GIVEN RECORDS START
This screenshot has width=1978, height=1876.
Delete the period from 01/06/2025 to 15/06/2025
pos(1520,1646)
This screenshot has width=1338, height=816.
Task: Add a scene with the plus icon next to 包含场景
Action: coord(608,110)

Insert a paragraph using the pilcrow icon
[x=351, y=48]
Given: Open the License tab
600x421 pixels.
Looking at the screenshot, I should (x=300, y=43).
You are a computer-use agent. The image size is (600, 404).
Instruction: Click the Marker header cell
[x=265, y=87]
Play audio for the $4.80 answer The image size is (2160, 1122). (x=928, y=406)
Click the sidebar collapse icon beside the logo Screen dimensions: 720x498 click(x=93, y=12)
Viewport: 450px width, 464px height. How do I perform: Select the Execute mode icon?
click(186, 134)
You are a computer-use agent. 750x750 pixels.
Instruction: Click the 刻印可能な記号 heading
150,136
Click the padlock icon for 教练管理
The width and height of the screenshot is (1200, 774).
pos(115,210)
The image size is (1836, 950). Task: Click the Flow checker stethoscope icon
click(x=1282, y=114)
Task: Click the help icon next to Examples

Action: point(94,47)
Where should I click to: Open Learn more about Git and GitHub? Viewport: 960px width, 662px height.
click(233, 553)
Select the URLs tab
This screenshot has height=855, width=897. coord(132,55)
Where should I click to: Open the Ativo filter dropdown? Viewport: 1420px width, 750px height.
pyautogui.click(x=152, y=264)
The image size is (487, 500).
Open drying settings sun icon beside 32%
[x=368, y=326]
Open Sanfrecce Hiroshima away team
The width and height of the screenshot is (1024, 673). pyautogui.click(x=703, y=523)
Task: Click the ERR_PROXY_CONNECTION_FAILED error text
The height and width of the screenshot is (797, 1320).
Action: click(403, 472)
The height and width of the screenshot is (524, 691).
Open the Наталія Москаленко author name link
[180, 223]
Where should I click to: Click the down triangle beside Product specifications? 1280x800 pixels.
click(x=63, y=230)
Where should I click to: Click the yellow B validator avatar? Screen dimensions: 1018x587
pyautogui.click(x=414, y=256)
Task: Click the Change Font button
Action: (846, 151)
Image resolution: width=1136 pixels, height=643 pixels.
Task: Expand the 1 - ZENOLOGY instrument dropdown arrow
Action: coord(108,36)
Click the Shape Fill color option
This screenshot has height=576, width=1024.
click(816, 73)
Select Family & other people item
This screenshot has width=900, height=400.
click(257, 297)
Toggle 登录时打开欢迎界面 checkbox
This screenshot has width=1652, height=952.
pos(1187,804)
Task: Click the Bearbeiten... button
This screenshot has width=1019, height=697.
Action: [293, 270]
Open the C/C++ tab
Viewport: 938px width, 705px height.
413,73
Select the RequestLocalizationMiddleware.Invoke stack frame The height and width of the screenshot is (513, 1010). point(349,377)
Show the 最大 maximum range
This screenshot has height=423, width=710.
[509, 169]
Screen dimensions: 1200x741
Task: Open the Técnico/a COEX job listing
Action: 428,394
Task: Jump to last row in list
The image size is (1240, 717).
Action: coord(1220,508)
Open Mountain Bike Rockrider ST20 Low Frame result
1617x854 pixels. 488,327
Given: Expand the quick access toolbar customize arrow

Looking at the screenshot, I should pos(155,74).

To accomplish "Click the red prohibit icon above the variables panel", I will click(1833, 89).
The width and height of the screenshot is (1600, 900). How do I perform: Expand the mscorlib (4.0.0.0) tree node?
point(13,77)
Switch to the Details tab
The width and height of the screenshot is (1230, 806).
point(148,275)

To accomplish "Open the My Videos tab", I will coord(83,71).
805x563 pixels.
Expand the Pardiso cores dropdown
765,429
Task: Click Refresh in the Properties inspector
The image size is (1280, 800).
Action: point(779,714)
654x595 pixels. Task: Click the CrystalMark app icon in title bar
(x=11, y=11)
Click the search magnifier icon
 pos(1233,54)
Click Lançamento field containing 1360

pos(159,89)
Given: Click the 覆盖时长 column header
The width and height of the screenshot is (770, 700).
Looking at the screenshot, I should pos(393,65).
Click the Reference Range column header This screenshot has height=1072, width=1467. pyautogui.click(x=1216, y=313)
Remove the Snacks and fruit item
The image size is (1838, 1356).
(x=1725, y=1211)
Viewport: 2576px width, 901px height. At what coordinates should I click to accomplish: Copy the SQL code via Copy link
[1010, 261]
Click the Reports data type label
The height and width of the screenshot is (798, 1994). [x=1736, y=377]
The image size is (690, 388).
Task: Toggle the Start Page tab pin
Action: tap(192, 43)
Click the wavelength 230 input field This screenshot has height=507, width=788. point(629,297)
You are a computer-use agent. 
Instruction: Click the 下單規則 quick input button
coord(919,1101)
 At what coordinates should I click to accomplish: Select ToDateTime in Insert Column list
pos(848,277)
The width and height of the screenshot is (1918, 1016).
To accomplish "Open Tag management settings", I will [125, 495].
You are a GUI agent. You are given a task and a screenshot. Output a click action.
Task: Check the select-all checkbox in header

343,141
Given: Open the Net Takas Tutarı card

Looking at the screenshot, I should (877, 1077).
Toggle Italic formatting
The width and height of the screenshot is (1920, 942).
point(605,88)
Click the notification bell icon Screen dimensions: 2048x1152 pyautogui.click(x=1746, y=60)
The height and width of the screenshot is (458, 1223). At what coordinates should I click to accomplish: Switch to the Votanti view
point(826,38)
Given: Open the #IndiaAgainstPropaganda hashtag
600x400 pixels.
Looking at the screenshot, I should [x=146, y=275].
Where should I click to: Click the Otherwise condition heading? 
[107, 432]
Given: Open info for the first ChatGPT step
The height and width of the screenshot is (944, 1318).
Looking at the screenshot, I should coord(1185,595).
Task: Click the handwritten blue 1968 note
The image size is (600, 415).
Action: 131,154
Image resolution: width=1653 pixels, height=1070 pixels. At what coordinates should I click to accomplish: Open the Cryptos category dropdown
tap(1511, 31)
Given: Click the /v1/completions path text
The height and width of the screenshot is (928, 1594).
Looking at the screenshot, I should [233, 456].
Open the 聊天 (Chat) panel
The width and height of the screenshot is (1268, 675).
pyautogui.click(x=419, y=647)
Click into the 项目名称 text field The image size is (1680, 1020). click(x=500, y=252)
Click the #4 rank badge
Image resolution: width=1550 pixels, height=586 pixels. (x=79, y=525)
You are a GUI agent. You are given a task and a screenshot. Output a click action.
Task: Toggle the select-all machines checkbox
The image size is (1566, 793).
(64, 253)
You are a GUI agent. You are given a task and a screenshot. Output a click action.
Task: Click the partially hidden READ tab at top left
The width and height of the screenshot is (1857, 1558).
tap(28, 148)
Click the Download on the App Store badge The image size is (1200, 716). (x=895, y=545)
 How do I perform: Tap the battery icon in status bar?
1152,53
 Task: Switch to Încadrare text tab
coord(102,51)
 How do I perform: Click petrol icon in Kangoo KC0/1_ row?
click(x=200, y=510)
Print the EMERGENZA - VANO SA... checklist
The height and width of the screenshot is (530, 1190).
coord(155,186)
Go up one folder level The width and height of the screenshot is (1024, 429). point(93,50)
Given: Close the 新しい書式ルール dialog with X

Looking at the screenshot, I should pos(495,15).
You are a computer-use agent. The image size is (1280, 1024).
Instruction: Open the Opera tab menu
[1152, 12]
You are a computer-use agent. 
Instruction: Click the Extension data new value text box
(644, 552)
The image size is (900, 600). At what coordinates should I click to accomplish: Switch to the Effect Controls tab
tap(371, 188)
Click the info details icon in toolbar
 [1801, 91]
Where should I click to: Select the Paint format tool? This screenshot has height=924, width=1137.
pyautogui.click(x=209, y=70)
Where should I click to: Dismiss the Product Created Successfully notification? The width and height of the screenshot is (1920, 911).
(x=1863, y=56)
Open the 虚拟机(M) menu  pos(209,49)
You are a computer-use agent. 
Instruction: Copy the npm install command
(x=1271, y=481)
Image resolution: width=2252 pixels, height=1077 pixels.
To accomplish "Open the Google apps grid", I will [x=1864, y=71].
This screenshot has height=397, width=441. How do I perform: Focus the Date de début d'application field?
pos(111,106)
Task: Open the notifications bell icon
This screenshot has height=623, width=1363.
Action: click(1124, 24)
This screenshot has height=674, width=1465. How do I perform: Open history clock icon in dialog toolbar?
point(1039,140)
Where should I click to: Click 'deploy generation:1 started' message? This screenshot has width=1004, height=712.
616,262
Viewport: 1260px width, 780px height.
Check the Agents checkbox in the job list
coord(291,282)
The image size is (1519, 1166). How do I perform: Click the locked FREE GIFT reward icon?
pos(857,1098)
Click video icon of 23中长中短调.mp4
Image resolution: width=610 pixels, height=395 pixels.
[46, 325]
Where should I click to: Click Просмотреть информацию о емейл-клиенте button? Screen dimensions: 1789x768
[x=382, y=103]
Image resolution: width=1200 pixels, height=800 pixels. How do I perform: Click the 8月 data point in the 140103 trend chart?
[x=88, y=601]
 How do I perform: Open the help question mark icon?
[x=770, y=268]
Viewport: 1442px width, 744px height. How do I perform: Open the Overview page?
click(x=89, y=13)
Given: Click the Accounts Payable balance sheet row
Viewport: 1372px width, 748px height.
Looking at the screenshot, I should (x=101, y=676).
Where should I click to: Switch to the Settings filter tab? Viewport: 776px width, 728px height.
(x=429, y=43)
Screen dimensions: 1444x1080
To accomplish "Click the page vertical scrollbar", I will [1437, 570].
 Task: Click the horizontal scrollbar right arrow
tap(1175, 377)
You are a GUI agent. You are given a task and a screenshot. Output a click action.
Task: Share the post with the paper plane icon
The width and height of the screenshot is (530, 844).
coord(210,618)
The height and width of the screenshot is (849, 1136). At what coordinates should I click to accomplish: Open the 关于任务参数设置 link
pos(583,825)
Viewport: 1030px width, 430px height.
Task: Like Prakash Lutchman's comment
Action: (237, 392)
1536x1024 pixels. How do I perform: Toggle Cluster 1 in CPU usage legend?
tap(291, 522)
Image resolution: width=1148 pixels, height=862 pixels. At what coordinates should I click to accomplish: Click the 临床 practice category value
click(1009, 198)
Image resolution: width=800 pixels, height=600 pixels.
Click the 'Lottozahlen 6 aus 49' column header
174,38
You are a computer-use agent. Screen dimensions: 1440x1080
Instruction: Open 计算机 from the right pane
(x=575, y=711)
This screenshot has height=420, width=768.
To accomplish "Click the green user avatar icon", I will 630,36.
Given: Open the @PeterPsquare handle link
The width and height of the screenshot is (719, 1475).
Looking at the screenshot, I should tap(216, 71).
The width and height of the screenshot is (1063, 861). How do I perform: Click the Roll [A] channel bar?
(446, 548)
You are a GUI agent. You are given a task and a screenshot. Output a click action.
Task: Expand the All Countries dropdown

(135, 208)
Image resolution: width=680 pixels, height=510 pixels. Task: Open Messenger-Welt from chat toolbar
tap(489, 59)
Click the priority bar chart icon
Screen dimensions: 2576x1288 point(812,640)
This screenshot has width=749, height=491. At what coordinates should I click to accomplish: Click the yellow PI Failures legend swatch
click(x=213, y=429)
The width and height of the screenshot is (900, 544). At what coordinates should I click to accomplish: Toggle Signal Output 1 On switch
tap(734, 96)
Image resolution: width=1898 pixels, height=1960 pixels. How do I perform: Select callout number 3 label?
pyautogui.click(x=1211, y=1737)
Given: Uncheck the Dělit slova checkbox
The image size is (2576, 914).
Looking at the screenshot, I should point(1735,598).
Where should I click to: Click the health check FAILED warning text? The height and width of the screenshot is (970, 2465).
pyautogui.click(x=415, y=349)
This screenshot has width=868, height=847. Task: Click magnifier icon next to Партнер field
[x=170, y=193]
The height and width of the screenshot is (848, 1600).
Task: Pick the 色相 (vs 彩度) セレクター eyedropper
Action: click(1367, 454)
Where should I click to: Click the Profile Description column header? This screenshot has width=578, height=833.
GIVEN RECORDS END
Each line that includes the string "will" should be copied from the data.

**TASK RESULT**
To accomplish "Click the red prohibit icon above the variables panel", I will click(1833, 89).
To accomplish "Open the My Videos tab", I will coord(83,71).
To accomplish "Open Tag management settings", I will [125, 495].
To accomplish "Open the Google apps grid", I will [x=1864, y=71].
To accomplish "Click the page vertical scrollbar", I will [1437, 570].
To accomplish "Click the green user avatar icon", I will 630,36.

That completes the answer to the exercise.